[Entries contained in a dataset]

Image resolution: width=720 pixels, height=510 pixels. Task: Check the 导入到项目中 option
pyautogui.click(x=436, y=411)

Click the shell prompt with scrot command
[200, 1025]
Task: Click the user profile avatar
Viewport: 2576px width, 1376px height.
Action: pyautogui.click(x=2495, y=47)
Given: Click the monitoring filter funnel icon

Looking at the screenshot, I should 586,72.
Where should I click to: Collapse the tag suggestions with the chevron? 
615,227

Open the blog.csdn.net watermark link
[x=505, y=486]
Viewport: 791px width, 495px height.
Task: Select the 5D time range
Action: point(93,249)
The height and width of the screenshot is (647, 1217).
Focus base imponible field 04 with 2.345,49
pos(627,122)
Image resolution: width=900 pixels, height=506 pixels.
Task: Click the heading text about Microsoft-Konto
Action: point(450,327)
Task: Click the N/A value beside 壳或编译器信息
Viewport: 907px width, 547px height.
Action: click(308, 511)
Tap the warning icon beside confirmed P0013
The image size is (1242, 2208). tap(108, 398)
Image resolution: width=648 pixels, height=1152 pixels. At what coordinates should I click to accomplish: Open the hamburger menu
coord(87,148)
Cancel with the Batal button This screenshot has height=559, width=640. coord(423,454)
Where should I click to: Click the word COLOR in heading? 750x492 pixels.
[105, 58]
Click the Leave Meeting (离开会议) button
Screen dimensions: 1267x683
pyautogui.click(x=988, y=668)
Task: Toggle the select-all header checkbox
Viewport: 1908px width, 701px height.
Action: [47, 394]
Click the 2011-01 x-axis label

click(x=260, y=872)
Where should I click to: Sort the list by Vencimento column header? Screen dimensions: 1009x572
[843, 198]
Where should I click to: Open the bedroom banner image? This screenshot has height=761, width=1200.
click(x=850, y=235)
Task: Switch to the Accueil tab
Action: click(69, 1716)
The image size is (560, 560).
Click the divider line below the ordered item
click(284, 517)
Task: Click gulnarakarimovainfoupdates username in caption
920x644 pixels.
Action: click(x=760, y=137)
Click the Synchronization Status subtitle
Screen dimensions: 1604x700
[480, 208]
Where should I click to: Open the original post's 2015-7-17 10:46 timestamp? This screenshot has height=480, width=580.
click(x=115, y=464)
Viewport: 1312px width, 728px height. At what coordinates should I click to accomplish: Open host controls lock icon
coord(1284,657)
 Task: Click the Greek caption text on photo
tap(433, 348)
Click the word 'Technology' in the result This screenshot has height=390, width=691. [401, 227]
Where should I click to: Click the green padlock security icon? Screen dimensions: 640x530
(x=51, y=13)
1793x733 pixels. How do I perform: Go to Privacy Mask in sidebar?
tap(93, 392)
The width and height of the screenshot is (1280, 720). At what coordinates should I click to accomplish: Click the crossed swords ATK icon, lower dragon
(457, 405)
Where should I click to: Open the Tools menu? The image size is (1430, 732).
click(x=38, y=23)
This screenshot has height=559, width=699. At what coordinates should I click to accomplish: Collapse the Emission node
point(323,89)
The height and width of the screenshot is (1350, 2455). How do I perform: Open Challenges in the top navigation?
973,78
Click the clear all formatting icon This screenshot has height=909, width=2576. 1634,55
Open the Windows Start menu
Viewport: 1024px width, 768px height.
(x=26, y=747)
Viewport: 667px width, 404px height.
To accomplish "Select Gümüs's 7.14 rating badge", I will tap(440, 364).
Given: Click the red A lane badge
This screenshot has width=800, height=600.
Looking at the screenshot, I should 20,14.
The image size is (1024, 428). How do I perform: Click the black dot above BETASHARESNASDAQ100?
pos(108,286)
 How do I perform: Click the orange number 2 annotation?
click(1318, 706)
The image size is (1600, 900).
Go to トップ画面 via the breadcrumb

→ PROBLEM TO WORK ON
Please update the entries starting with the line with "Where should I click to: Collapse" and going on through the line with "Click the word 'Technology'", replacing "screenshot" with "capture" and leaving everything else unchanged. Return only those lines.

→ TASK OUTPUT
Where should I click to: Collapse the tag suggestions with the chevron? 
615,227

Open the blog.csdn.net watermark link
[x=505, y=486]
Viewport: 791px width, 495px height.
Task: Select the 5D time range
Action: point(93,249)
The height and width of the capture is (647, 1217).
Focus base imponible field 04 with 2.345,49
pos(627,122)
Image resolution: width=900 pixels, height=506 pixels.
Task: Click the heading text about Microsoft-Konto
Action: point(450,327)
Task: Click the N/A value beside 壳或编译器信息
Viewport: 907px width, 547px height.
Action: click(308, 511)
Tap the warning icon beside confirmed P0013
The image size is (1242, 2208). tap(108, 398)
Image resolution: width=648 pixels, height=1152 pixels. At what coordinates should I click to accomplish: Open the hamburger menu
coord(87,148)
Cancel with the Batal button This capture has height=559, width=640. coord(423,454)
Where should I click to: Click the word COLOR in heading? 750x492 pixels.
[105, 58]
Click the Leave Meeting (离开会议) button
Screen dimensions: 1267x683
pyautogui.click(x=988, y=668)
Task: Toggle the select-all header checkbox
Viewport: 1908px width, 701px height.
Action: [47, 394]
Click the 2011-01 x-axis label

click(x=260, y=872)
Where should I click to: Sort the list by Vencimento column header? Screen dimensions: 1009x572
[843, 198]
Where should I click to: Open the bedroom banner image? This capture has height=761, width=1200.
click(x=850, y=235)
Task: Switch to the Accueil tab
Action: click(69, 1716)
The image size is (560, 560).
Click the divider line below the ordered item
click(284, 517)
Task: Click gulnarakarimovainfoupdates username in caption
920x644 pixels.
Action: click(x=760, y=137)
Click the Synchronization Status subtitle
Screen dimensions: 1604x700
[480, 208]
Where should I click to: Open the original post's 2015-7-17 10:46 timestamp? This capture has height=480, width=580.
click(x=115, y=464)
Viewport: 1312px width, 728px height. At what coordinates should I click to accomplish: Open host controls lock icon
coord(1284,657)
 Task: Click the Greek caption text on photo
tap(433, 348)
Click the word 'Technology' in the result This capture has height=390, width=691. [401, 227]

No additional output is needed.